Of course, one could say that all of the challenges to D-FENS’s journey home are cynical contrivances, each serving a generic function. They’re victims/obstacles that pop up conveniently at the right time when the story has another point to make about the social dissatisfactions of the middle class. And they’re each pathetic, unable to justify themselves. Their ineptitude and tacky presentation makes it hard to feel sorry for them.

Could we talk about this giant black ass in the background that’s advertising Sir MixaLot?

Maybe the conception is empty. Maybe the American movie trope of violence-as-catharsis does constitute a form of ideological blackmail. And the politics of resentment have a ring of hypocrisy that continues throughout the movie. But Smith, in an interview about his screenplay’s central theme, has the right idea: “To me, even though the movie deals with complicated urban issues, it really is just about one basic thing: The main character represents the old power structure of the U.S. that has now become archaic, and hopelessly lost.” Besides, there’s no release following D-FENS’s violence. We keep anticipating the thrill of it, but it’s not written or filmed in a way that makes us cheer. So it never satisfies him or us with any real depth.

Perhaps my excuse for the movie, in spite of the dubious nature of its views, is based on that old compulsion to find out what makes people snap, and how it felt being singled out at such a sensitive age for saying in that instance that I understood it. It may just be that part of me that has a soft spot for the Angry Prophet figure. Or, it may be that I’m blinkered in giving an honest appraisal of these shortcomings simply because it’s an entertaining movie and it looks cool, when in real life I’d be repulsed by the actions of a person like Bill Forster. That’s what movies do, don’t they? Make us a little more susceptible to the iron hand by cloaking it in a velvet glove.

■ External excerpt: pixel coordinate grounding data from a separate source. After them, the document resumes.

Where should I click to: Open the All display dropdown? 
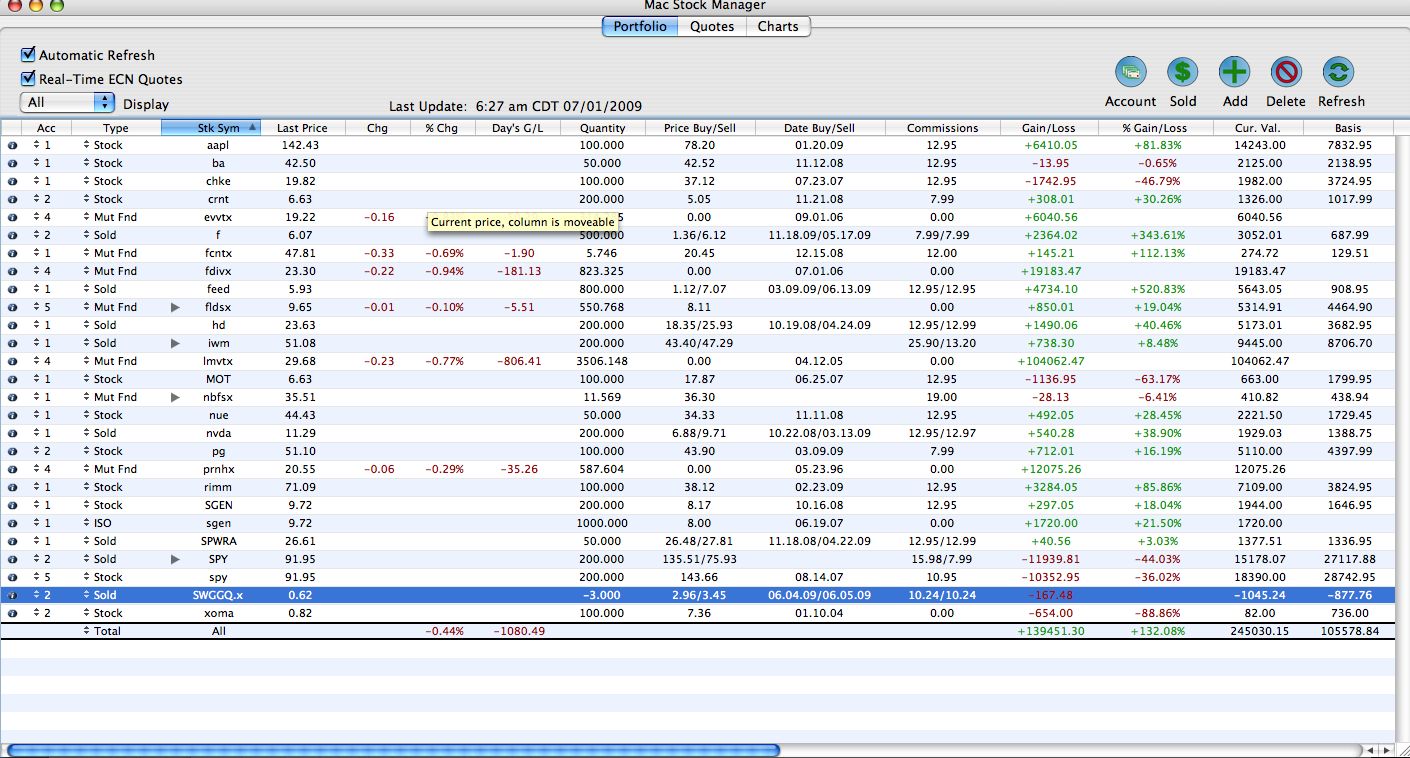[67, 101]
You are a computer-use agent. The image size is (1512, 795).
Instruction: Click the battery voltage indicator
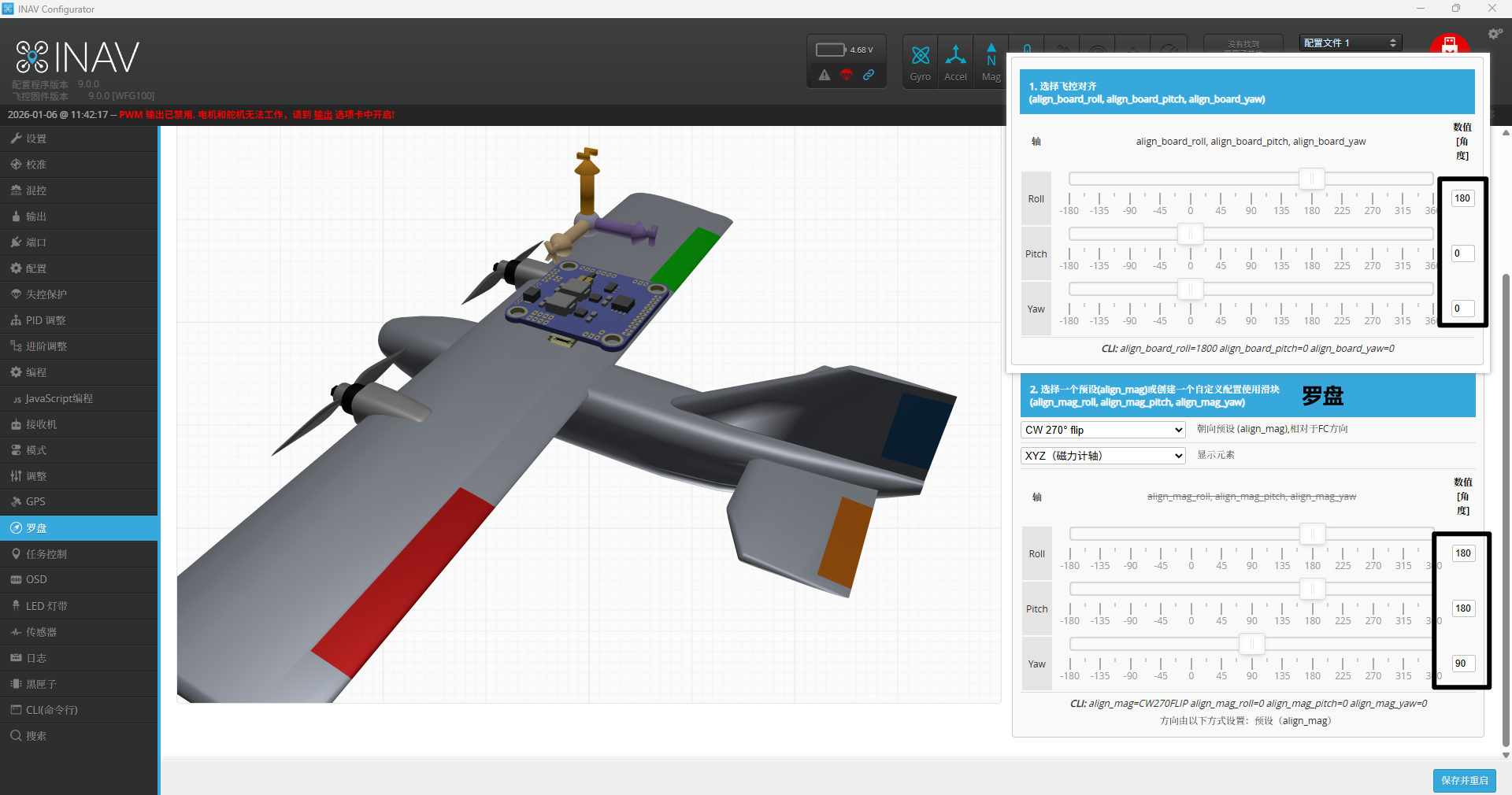pyautogui.click(x=844, y=50)
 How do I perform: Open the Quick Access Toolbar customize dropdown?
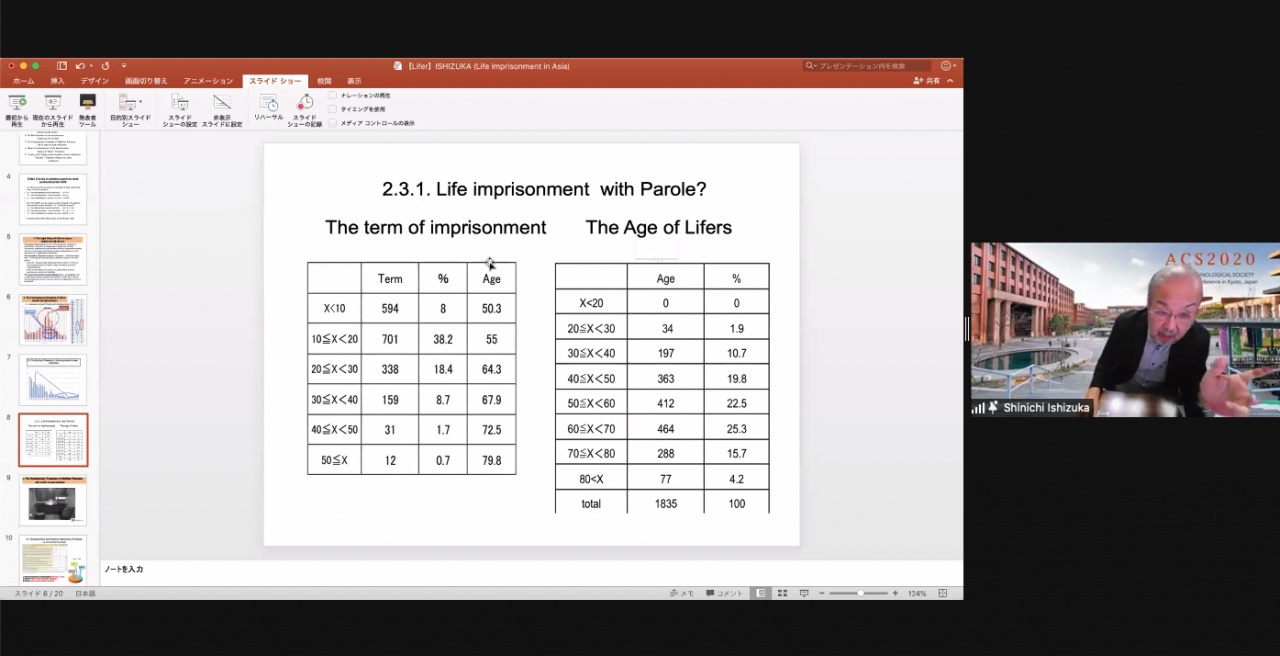124,66
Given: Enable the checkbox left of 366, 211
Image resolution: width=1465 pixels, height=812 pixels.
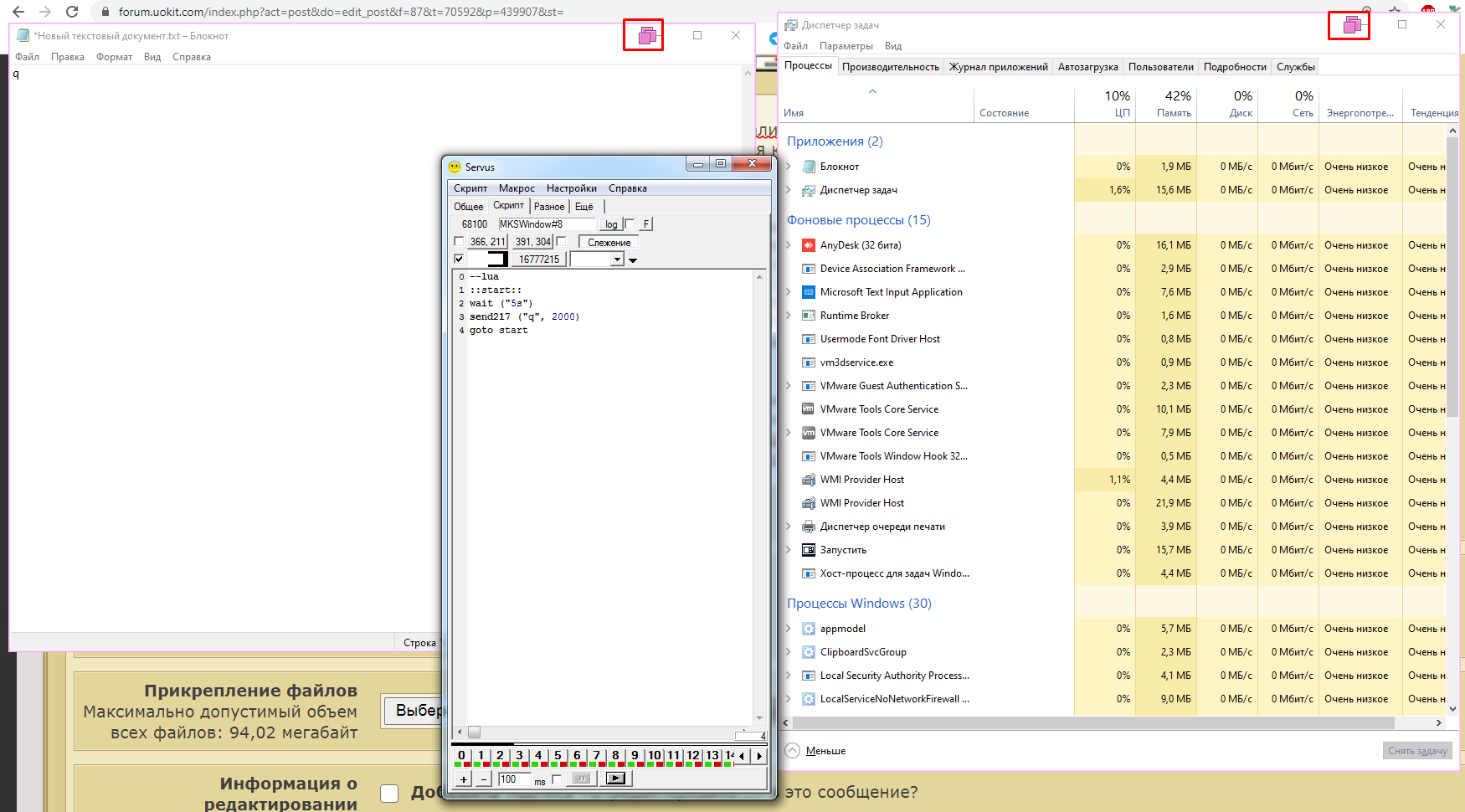Looking at the screenshot, I should coord(459,242).
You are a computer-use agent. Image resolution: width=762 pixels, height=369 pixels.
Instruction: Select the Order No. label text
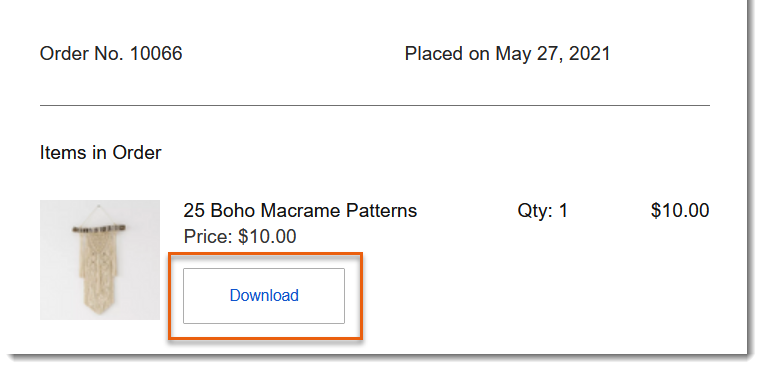[x=82, y=53]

Falling Down dramatizes a coming to terms with the death of the old power structure but never bothers to explore how the new one functions. It tears things down but cannot imagine anything being erected in their place. And yet, its sense of frustration at a world that can make us all feel unnecessary, each in our own way, suggests a feeling of futility in holding our oppressors accountable because we can never be sure precisely who they are from minute to minute. So citizens from all across the 99% wind up pulled into the mire of reactionary culture wars. Maybe that’s why I love it. It shows how people at the lowest rungs in the ladder get all the shit heaped onto them and their retaliation just circles around to other people on the lower rungs. It never goes back up the ladder.